Count the lines in the items below that contain the word "Management", matching case exactly, and reply with that number alone.

- **RECORDS SUPPLIED**:
------------------------------------
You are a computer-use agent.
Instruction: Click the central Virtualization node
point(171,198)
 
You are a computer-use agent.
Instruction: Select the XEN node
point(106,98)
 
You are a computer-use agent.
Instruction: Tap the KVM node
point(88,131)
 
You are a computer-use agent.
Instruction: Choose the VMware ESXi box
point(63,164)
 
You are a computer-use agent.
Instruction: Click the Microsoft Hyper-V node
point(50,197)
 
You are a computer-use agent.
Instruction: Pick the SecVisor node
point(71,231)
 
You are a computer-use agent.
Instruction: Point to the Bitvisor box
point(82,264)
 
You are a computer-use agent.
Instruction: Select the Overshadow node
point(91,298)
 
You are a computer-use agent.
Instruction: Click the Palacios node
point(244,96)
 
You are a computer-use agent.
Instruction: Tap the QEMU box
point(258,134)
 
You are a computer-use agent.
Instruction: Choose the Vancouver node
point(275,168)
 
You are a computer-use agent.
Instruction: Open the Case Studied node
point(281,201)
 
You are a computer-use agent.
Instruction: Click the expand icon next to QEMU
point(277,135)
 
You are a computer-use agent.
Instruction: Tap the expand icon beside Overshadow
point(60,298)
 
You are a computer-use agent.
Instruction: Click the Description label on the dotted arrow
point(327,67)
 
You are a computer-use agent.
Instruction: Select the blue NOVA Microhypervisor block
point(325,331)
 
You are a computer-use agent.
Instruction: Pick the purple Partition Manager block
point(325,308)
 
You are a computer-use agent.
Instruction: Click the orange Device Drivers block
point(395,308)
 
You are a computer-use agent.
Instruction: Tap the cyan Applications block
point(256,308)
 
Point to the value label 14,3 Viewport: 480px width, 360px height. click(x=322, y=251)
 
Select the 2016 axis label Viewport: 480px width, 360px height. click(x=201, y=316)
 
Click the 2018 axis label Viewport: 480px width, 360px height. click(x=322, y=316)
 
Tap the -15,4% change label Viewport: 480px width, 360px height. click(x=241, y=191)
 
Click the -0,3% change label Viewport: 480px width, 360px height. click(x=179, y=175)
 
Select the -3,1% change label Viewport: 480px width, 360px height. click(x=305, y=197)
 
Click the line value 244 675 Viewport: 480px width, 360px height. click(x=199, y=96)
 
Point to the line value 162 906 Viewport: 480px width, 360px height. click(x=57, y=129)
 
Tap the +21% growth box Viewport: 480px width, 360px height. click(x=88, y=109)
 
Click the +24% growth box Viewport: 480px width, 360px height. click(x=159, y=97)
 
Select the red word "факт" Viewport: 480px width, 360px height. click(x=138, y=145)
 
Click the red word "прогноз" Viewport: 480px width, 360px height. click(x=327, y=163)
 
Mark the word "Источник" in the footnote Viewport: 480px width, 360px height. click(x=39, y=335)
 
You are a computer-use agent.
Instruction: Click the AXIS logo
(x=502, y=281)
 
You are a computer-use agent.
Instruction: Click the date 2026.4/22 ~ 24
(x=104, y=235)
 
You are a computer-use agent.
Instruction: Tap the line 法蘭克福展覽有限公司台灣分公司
------------------------------------
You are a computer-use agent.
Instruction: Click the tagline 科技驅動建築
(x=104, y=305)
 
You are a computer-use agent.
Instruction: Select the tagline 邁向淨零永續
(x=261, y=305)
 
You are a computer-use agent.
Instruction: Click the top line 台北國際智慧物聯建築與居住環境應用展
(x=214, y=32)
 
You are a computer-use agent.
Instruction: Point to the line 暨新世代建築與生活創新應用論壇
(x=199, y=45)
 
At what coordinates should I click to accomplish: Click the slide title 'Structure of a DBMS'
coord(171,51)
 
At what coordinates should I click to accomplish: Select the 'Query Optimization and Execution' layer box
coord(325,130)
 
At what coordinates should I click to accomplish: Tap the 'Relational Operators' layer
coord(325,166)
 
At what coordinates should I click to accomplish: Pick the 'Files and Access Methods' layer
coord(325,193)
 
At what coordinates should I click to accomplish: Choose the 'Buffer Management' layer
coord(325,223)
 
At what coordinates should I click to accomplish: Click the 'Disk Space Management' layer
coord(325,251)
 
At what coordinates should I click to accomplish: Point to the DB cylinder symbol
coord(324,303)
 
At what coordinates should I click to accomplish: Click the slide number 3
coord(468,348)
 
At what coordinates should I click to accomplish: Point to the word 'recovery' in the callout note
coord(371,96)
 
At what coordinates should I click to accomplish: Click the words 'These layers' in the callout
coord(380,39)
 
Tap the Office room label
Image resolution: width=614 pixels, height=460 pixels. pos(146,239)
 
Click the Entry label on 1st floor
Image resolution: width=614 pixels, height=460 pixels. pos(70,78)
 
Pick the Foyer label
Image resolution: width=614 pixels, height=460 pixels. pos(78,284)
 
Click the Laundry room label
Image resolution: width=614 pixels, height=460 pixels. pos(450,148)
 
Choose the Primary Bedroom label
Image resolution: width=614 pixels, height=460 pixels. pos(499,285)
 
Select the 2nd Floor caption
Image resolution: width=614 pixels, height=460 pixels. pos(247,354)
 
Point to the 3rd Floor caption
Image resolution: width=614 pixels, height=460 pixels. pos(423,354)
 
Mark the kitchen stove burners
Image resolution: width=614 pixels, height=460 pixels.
------------------------------------
- **FINAL ANSWER**: 2